What needs to be done> Would you write out the lines below exactly, from the one containing "Where should I click to: Click" to the very last, but without the pictures?

┄┄┄┄┄┄┄┄┄┄

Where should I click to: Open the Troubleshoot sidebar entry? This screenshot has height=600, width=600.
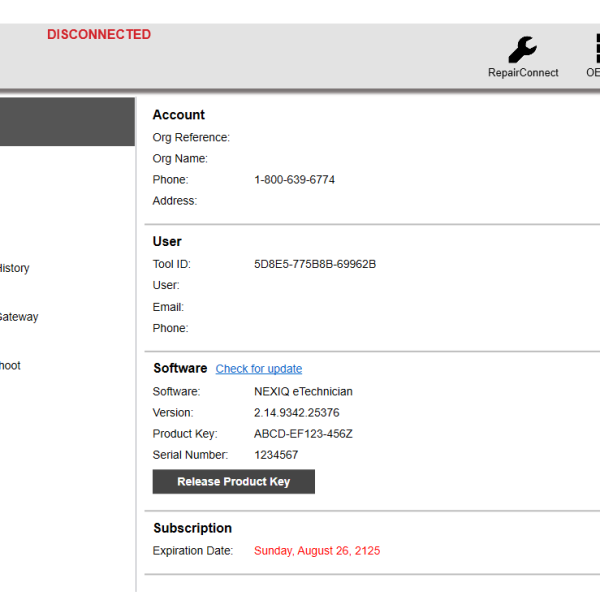point(11,366)
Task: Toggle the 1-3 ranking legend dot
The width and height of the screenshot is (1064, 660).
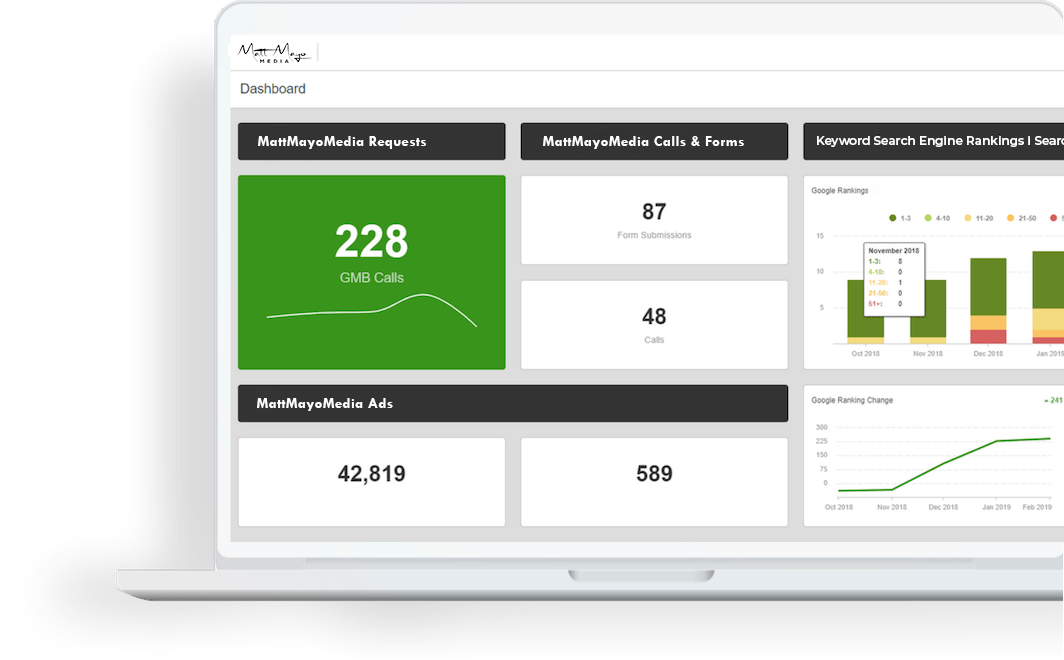Action: [x=893, y=217]
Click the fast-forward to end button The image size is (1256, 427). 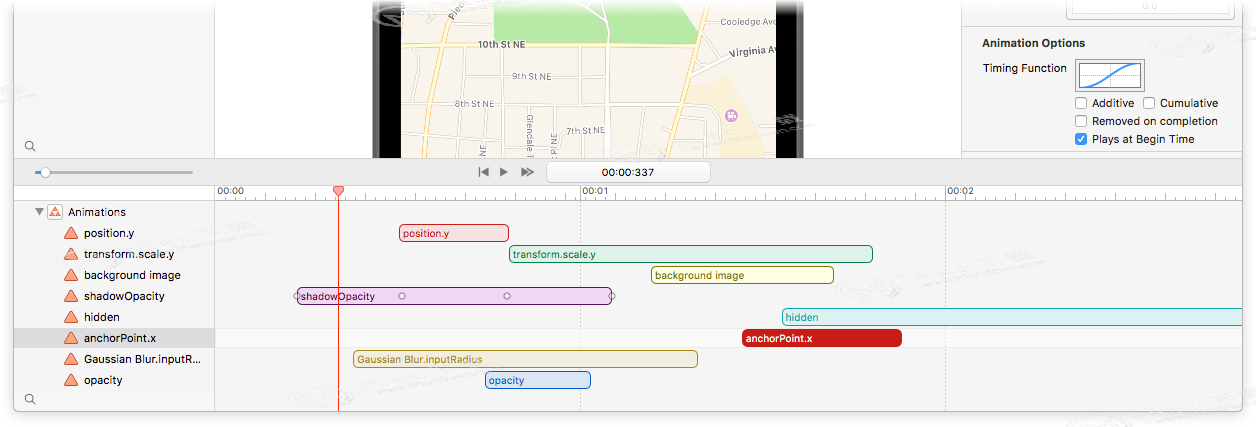click(x=527, y=172)
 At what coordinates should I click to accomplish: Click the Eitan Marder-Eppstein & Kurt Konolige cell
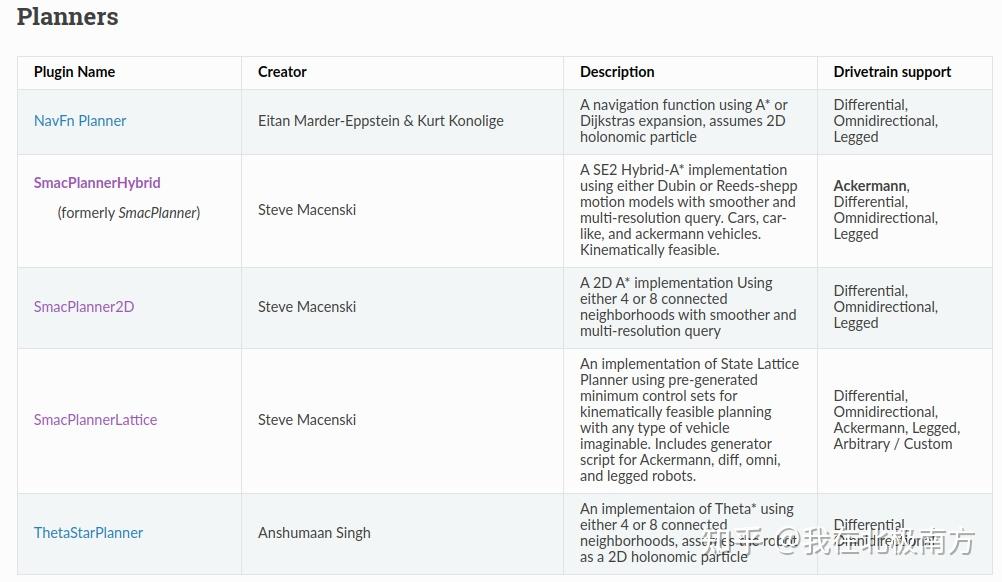pos(381,121)
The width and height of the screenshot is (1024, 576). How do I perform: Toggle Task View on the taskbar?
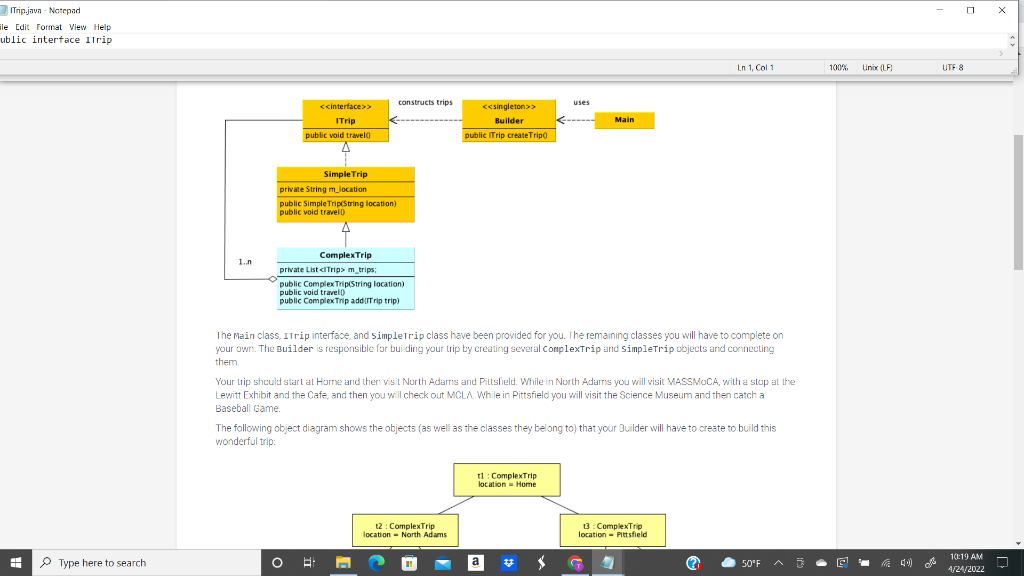click(x=309, y=563)
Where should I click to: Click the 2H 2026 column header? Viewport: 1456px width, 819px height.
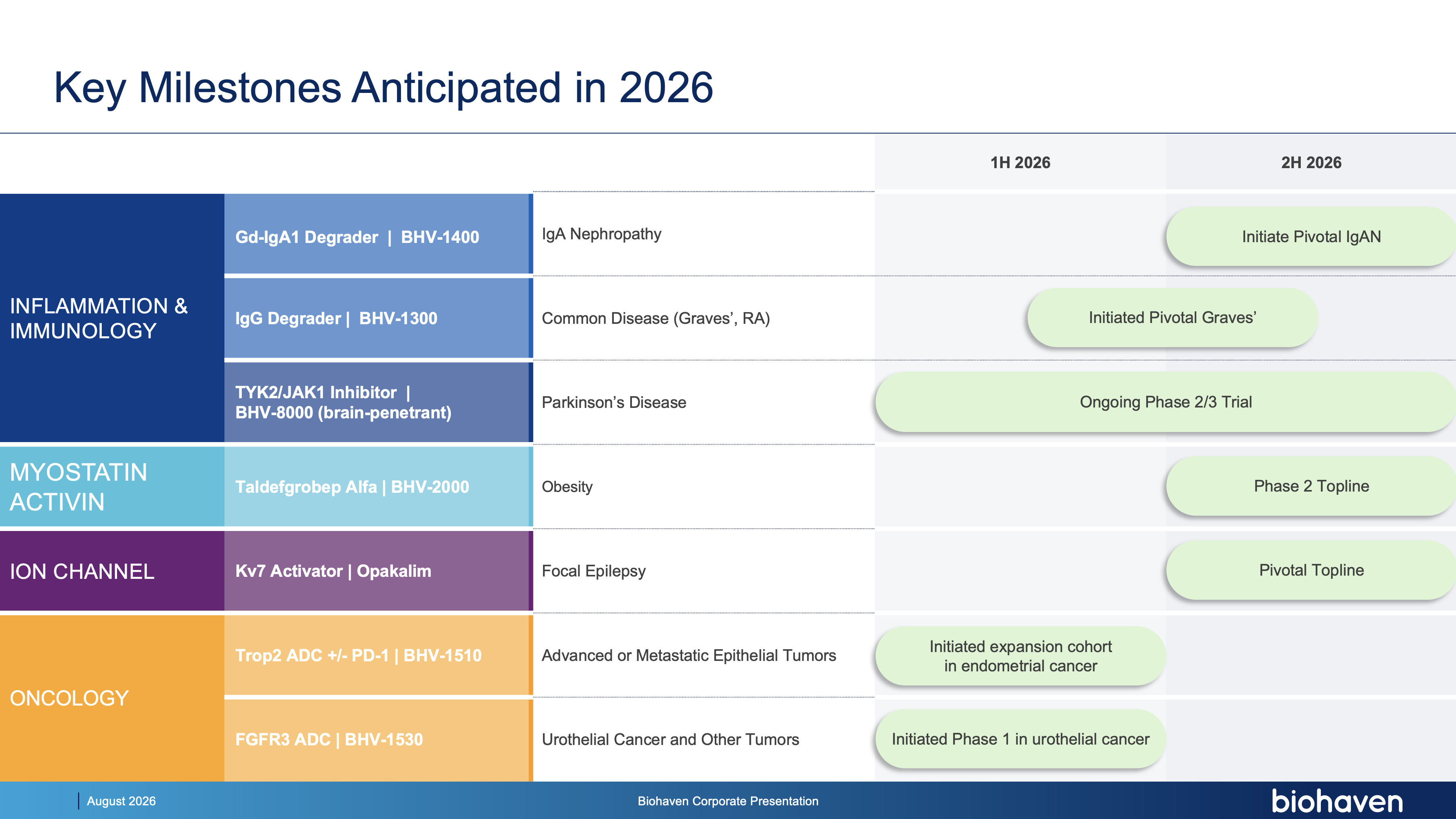[x=1311, y=162]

┄┄┄┄┄┄┄┄┄┄

Exercise output>
Where should I click to: Click the 2H 2026 column header? Viewport: 1456px width, 819px height.
[x=1311, y=162]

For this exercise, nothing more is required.